Most introductions to accessibility APIs include a similar but shorter and simplified history lesson. This one collects details only found in one or the other, or none of them, throws in some trivia for fun, and cites what my ex-professor brain thinks of as primary sources. Grab your machete, because we’re heading into weeds so tall that a tiger couldn’t find its way home from an Indian buffet without GPS.
Caveat: I have relied on screen readers since 1988 and was a computer geek decades before being a geek became cool, but I am not a software developer. This post is the product of research. An extended email conversation with veteran accessibility software developer Matt Campbell steered me toward many of the avenues explored in this series. There’s much more from our conversation next time.

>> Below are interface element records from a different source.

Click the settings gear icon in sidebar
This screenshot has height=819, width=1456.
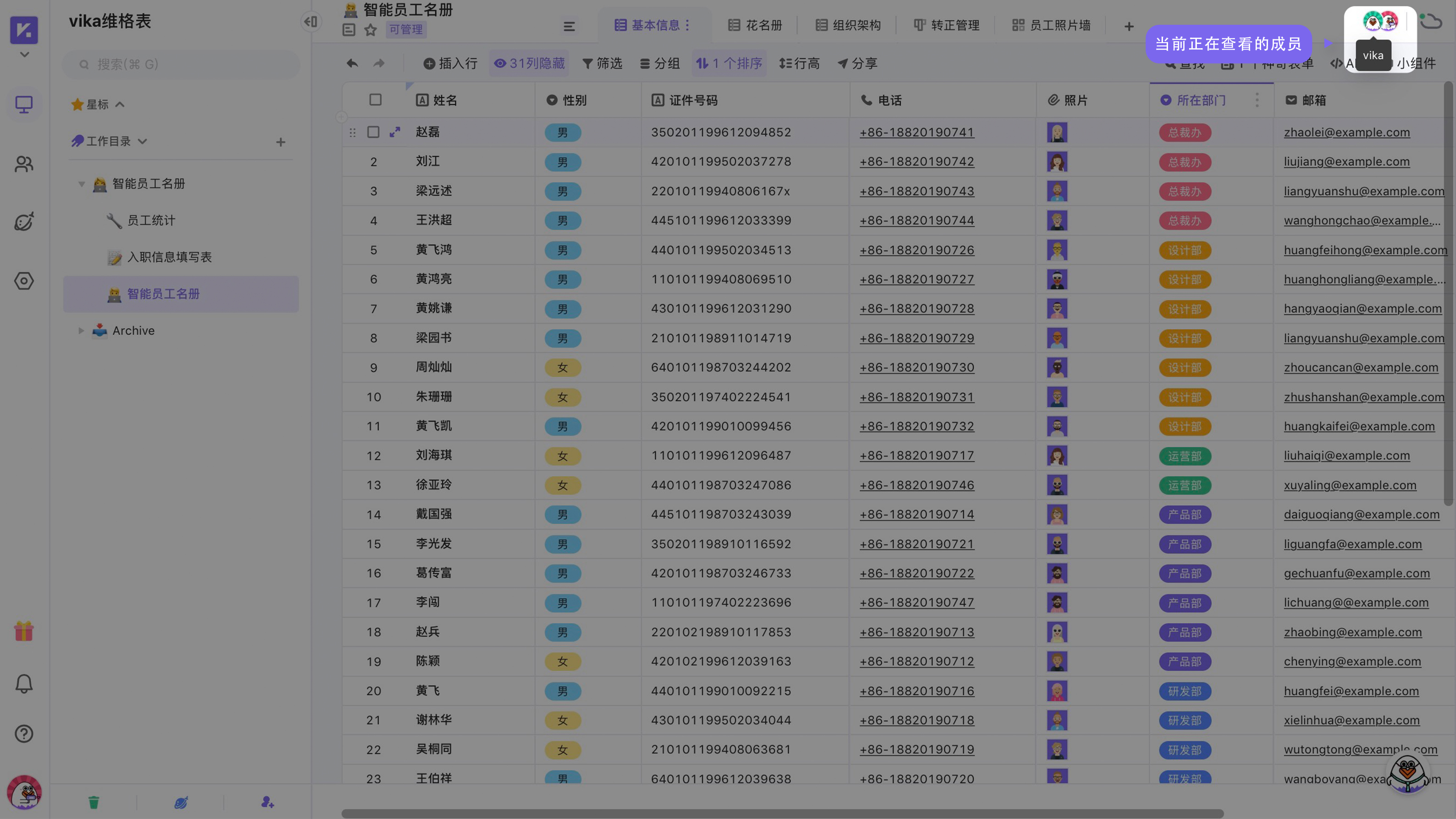(x=24, y=281)
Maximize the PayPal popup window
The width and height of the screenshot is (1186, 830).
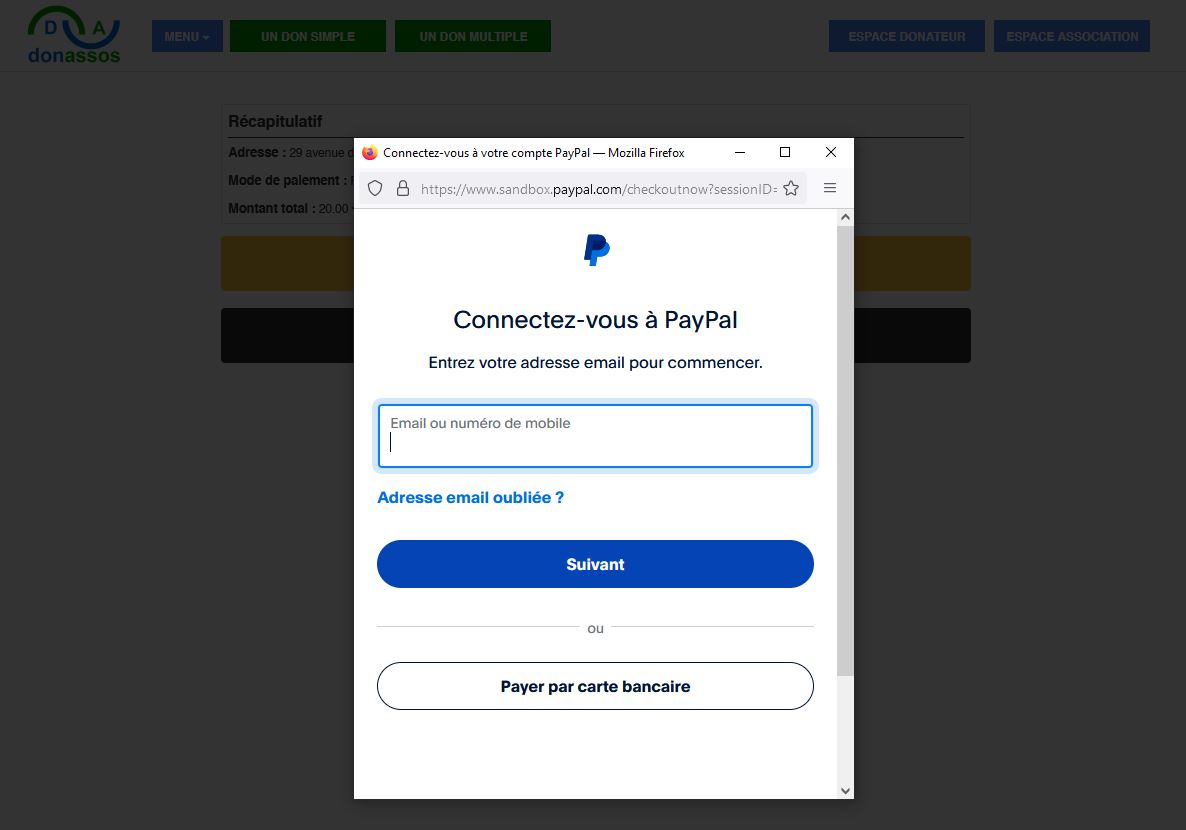click(x=785, y=152)
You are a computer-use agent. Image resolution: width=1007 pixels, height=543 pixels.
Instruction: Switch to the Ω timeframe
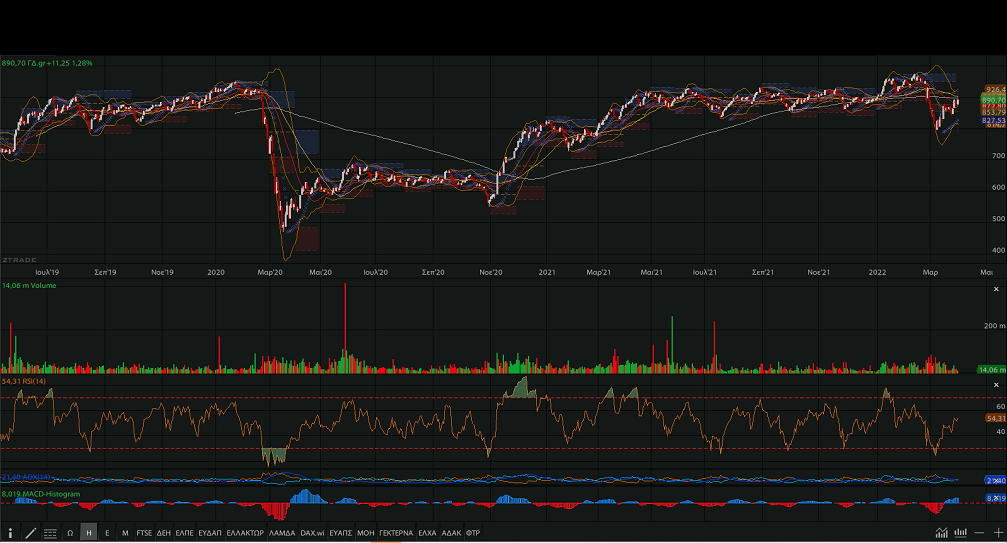point(70,533)
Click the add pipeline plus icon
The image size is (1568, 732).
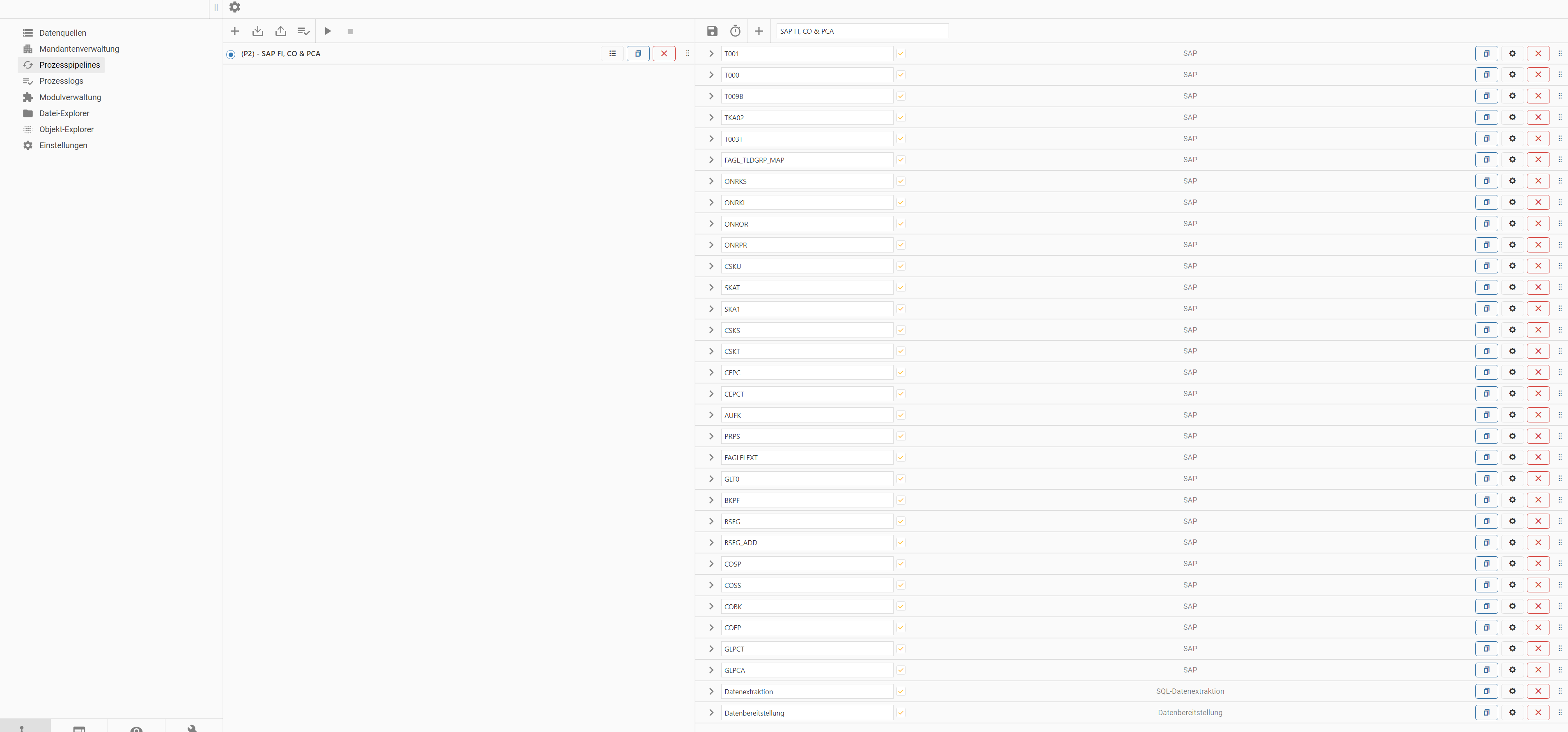point(234,31)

When Screen Readers Got GUI
Screen readers have never literally read the screen, of course. Only something on your side of the thirteen-inch amber CRT monitor could do that. However, as the earliest screen readers emerged during the mid-1980s, such as Textalker for the Apple II and Jim Thatcher’s in-house IBM screen reader, they did read video memory, which consisted of a couple of easily-accessed kilobytes of values representing text characters (i.e., the ASCII standard), plus additional memory addresses that stored color values, once that became a thing. A twelve-year-old could read and write to it: I was, and I did during the early ’80s. Screen readers’ tasks all revolved around this simple UI. They echoed typed text, automatically read lines scrolling up from the bottom, automatically announced text with a specific background color that designated a selected menu item, provided a special review mode and review cursor that could explore the entire screen, sent their output text string to a hardware speech synthesizer, and granted the user control over all of it through more buttons and switches than a NASA manned space vehicle. When a program switched into “graphics mode” in order to draw the screen as a “bitmap” pixel by pixel, screen readers clammed up.
Trivia alert: Examples of early screen readers included Flipper, named for its ability to flip between two speech profiles (which was fun for about a day); and JAWS, officially standing for Job Access With Speech, but which its creator Ted Hinter admitted actually began as a predatory smirk at the name of its competitor. Add in the Linux Orca screen reader and the Dolphin screen reader, and the take-away is that these folks have a thing about fish and fishy mammals. If you or someone you love has thought about developing a screen reader, consider calling it Tilapia.
The various graphics-based operating systems emerging at the same time represented an entirely different kettle of fish, and I promise that is the only pun in this series. “Graphics mode” became the whole UI.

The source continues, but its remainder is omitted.